Can you reproduce every line of the records below word for word, leaving the pictures out?

# INFORMATION SUPPLIED start

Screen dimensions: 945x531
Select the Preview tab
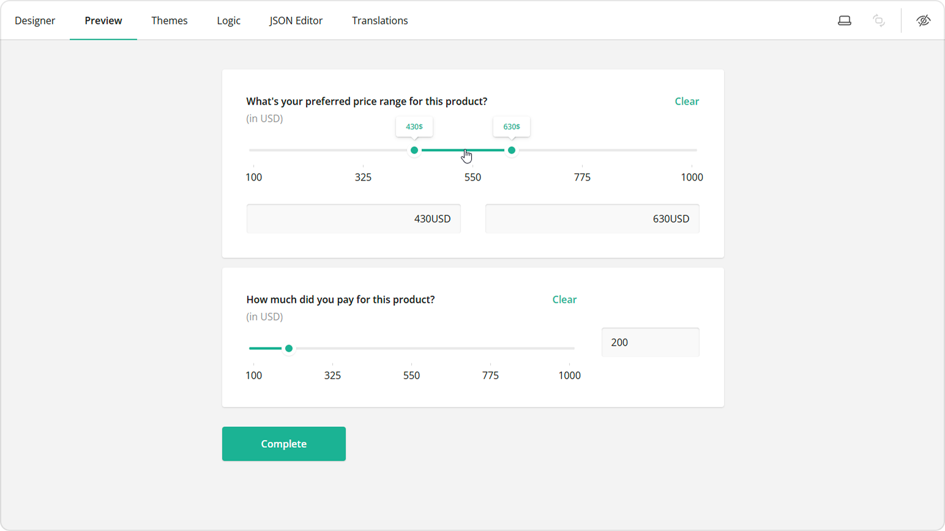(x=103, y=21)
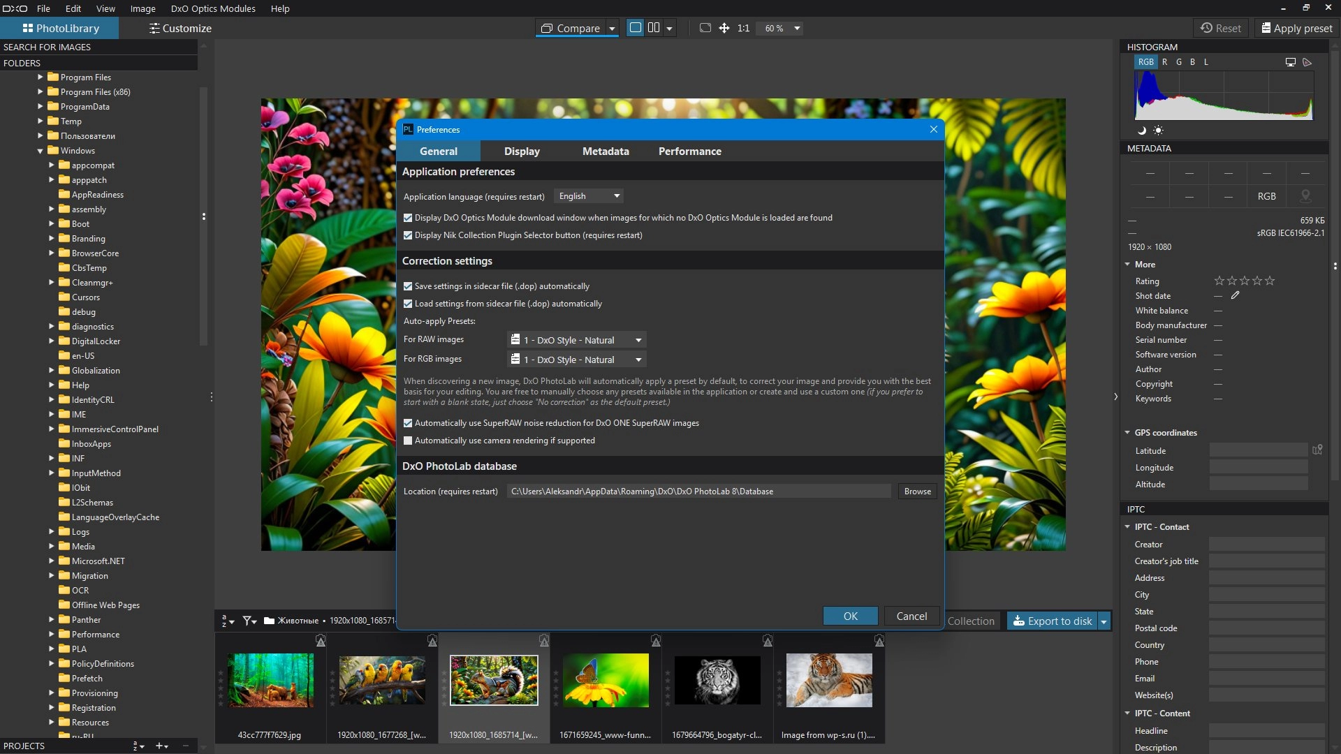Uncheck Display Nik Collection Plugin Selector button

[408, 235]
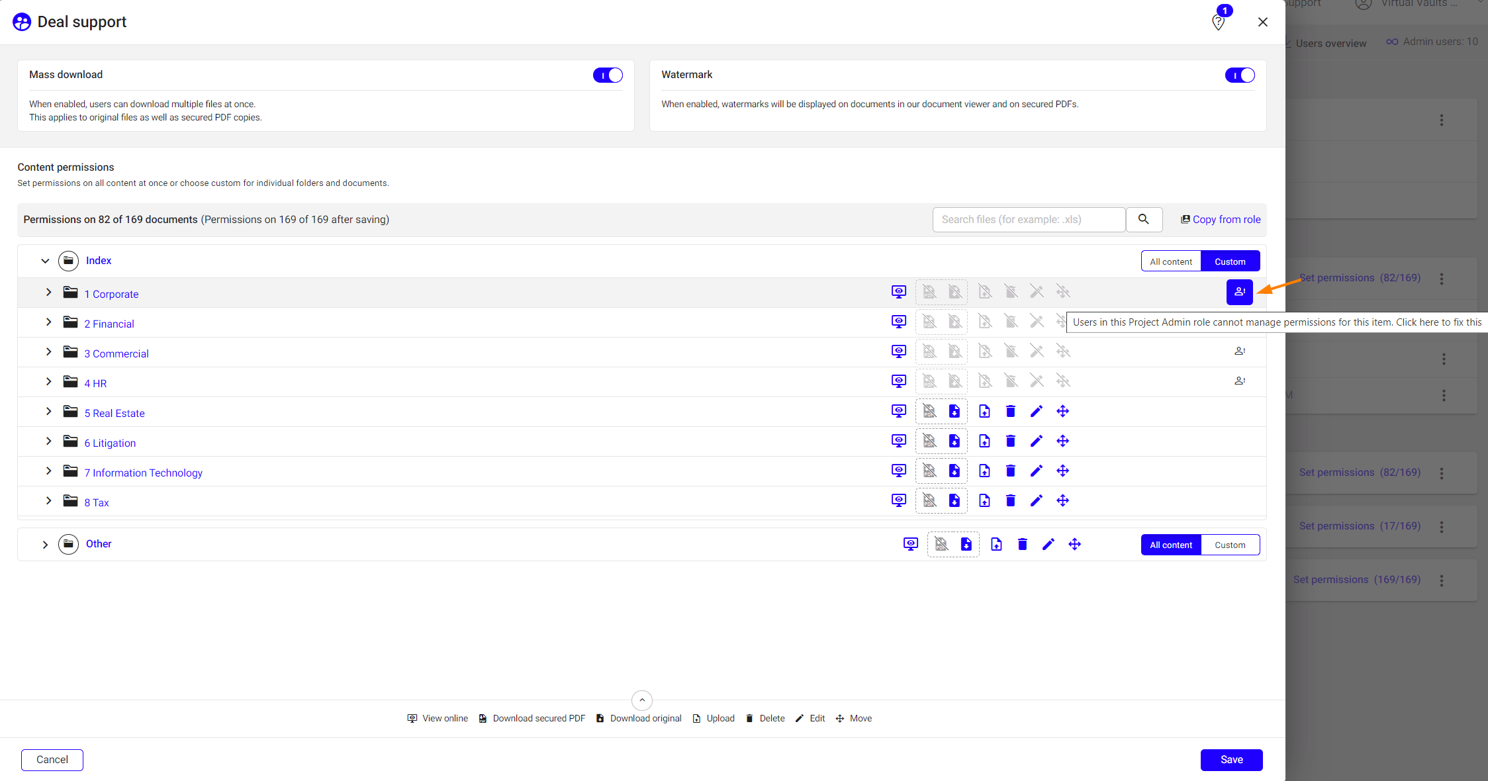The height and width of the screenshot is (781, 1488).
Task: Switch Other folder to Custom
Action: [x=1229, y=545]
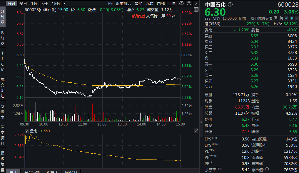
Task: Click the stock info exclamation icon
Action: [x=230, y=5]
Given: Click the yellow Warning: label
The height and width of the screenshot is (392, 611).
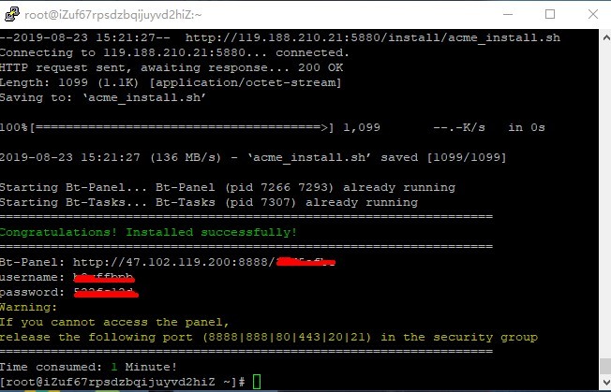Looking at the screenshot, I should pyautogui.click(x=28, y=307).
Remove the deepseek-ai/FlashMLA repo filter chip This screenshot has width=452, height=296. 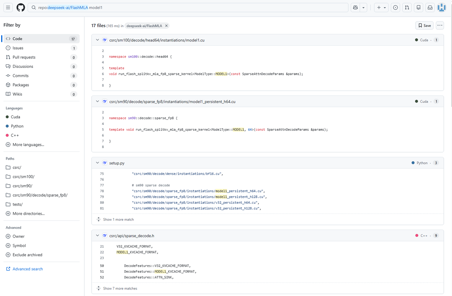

# INFORMATION SUPPLIED end

* [ANSWER TO THIS PROBLEM]:
Screen dimensions: 945x531
Select the Preview tab
(x=103, y=21)
Uncheck Display Nik Collection Plugin Selector button

[408, 235]
The height and width of the screenshot is (781, 1488).
Task: Switch Other folder to Custom
Action: [x=1229, y=545]
Task: Click the stock info exclamation icon
Action: [x=230, y=5]
Given: Click the yellow Warning: label
The height and width of the screenshot is (392, 611).
Looking at the screenshot, I should pyautogui.click(x=28, y=307).
Remove the deepseek-ai/FlashMLA repo filter chip This screenshot has width=452, height=296. 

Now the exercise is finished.